Dubbed OPEC+, the 24-member alliance of cartel and non-cartel producers decided last year to cut output by 1.2 million barrels per day (bpd) from January 2019, to boost prices after they fell by more thaREFILn 40 percent.
The cuts were extended by nine months until the end of March 2020 but that failed to invigorate the market, and observers believe the usual levers to control prices seem to be having little effect.
However, host nation United Arab Emirates (UAE) pledged Thursday to further cut its output by October and Iraq and Nigeria said it will withdraw a total of 230,000 barrels per day (bpd).
“We reiterate our firm commitment to full compliance,” Iraqi Oil Minister Thamer al-Ghadban told a press conference. “September export levels will be significantly lower than August and there will be deeper cuts in October.”
Saudi Arabia, which has been shouldering the burden of existing production cuts, will continue to reduce its oil production “at a rate exceeding the quota agreed through OPEC+”, Prince Abdulaziz said.
The oil market has been hit by fears that global demand will be dented by the US-China trade war and the slowdown in world economy.
UAE Energy Minister Suheil al-Mazrouei said on Sunday that the group will do whatever necessary to stabilise the market, and that further production cuts could be considered.
However, he admitted the issue was not entirely in the hands of the world’s top producers, with the market no longer governed by supply but being influenced more by the prolonged row between Beijing and Washington and other geopolitical factors.
“The market is giving up on OPEC+ being able to support the price,” Ole Hansen, head of commodities strategy at Saxo Bank A/S told Bloomberg News as prices sagged again Thursday.
“They can control production but not demand.”

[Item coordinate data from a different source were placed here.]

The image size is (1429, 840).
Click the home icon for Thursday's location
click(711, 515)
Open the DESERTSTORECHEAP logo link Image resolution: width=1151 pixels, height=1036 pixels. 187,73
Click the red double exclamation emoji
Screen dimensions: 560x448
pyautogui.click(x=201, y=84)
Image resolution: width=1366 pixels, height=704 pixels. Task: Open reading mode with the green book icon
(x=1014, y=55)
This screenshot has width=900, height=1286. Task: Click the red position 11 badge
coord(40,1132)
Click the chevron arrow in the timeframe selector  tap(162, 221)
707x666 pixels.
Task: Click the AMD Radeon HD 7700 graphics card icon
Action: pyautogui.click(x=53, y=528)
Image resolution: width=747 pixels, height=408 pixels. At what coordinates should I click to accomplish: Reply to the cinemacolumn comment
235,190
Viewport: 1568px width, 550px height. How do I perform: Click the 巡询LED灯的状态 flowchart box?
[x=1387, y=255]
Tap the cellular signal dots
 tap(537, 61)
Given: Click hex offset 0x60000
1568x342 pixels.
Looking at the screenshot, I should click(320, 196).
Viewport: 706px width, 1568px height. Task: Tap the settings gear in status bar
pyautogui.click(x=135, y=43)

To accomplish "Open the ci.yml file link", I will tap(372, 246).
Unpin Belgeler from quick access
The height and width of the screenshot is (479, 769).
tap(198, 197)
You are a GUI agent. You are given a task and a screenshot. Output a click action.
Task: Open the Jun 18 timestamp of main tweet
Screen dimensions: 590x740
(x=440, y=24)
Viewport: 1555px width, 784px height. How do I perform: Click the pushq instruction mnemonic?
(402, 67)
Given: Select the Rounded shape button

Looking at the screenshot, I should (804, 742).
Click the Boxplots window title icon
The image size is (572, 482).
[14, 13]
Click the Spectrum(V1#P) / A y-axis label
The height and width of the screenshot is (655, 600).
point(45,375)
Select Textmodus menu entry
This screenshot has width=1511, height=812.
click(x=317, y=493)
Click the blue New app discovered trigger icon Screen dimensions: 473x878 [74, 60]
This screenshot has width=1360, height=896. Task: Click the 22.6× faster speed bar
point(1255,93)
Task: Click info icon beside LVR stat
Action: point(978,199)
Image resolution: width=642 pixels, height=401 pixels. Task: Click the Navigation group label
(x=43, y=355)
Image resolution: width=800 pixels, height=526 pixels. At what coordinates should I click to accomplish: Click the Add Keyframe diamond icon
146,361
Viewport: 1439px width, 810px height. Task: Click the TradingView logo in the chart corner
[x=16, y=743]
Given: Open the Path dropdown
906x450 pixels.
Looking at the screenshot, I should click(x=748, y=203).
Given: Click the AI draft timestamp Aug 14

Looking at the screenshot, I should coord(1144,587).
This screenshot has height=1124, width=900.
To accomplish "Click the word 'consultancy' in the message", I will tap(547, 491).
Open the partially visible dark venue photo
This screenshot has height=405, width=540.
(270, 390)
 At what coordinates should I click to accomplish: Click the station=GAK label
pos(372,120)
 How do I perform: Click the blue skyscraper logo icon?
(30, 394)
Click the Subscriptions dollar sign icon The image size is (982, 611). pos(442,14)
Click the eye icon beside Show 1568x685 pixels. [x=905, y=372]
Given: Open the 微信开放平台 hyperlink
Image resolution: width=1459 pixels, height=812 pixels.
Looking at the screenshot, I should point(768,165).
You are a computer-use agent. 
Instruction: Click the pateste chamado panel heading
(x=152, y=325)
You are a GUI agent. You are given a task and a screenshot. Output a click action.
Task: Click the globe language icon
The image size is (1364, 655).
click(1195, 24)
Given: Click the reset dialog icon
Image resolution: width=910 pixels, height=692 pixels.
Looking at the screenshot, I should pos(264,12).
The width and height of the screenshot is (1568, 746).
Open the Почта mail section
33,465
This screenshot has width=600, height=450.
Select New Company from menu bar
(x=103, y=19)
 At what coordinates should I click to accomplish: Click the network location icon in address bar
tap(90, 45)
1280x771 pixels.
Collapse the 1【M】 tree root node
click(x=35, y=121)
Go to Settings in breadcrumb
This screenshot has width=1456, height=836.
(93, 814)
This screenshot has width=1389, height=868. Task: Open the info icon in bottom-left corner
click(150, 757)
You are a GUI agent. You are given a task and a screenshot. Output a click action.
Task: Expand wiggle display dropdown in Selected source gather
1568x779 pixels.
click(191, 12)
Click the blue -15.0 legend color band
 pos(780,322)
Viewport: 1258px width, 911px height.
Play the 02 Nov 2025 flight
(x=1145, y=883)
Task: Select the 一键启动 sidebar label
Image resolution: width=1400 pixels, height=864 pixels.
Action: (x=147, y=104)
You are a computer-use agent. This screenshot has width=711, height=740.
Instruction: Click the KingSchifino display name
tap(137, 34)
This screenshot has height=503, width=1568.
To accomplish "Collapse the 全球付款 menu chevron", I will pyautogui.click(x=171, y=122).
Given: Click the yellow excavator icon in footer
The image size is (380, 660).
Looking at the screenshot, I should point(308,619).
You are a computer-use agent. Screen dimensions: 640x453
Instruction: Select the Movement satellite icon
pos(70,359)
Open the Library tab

There was no good news from the latest International Energy Agency (IEA) monthly report, which said growth in global demand for oil is expected to remain subdued.
“International trade relations have further deteriorated in the past few weeks,” the Paris-based IEA said, although US and Chinese officials have announced they would resume trade negotiations in early October.
“Trade disputes and rising uncertainty about the impact of the UK’s possible exit from the European Union are reducing global growth through lower business and consumer confidence, supply chain re-assessments, declining investment and direct reduction of trade,” it said.
Against the uncertain backdrop, the IEA left its oil demand growth forecasts for 2019 and 2020, lowered in its previous monthly report, unchanged at 1.1 million barrels per day and 1.3 million bpd.
The JMMC does not take decisions but makes recommendations for action which will be considered by the full OPEC+ ministerial meeting in December.
Veteran official Khalid al-Falih was replaced earlier this month as Saudi oil minister as the top crude exporter accelerates preparations for the much-anticipated IPO of its energy giant Aramco.
A son of King Salman, and half-brother to de facto ruler Crown Prince Mohammed bin Salman, he is the first member of the royal family ever put in charge of the kingdom’s all-important energy ministry.